**INFORMATION GIVEN:**
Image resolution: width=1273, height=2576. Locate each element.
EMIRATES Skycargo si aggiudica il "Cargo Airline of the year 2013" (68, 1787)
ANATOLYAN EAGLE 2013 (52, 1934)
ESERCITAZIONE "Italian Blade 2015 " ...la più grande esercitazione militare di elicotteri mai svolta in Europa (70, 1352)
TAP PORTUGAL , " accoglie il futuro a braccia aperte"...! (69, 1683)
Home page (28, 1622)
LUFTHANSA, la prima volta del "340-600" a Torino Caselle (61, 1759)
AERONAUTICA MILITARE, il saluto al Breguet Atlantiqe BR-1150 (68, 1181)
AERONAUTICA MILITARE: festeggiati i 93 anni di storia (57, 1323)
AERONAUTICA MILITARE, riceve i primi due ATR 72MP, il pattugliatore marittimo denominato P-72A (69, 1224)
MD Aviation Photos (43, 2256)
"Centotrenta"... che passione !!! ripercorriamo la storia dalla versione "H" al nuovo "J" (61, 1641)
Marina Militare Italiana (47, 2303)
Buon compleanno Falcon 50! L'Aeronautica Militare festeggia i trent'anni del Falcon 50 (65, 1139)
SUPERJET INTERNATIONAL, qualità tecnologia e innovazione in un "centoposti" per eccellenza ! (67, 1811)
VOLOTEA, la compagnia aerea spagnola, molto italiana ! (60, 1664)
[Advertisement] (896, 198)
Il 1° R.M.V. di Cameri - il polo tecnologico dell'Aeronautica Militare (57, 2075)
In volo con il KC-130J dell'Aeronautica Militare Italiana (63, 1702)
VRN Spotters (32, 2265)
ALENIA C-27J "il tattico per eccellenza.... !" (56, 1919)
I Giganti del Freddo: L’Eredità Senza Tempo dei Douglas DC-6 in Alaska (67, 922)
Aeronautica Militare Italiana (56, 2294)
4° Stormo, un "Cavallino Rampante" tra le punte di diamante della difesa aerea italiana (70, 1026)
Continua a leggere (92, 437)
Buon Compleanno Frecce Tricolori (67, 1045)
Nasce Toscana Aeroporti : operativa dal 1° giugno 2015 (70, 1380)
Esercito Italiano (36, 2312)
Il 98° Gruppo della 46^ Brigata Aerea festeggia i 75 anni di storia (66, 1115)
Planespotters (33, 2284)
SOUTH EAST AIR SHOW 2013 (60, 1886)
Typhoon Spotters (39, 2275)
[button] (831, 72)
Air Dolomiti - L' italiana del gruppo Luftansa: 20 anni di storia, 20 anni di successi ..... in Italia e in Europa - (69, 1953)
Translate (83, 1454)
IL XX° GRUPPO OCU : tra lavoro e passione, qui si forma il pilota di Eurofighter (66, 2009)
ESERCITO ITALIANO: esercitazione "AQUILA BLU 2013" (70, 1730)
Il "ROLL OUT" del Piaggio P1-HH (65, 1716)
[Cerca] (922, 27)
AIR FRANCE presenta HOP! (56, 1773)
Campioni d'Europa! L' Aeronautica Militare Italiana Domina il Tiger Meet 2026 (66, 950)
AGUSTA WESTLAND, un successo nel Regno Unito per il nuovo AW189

**EXERCISE DESCRIPTION:** Where the line containing "[Cerca] (922, 27)" appears, start copying, and go on exactly through the last line of the data.

**SOLUTION BELOW:**
[Cerca] (922, 27)
AIR FRANCE presenta HOP! (56, 1773)
Campioni d'Europa! L' Aeronautica Militare Italiana Domina il Tiger Meet 2026 (66, 950)
AGUSTA WESTLAND, un successo nel Regno Unito per il nuovo AW189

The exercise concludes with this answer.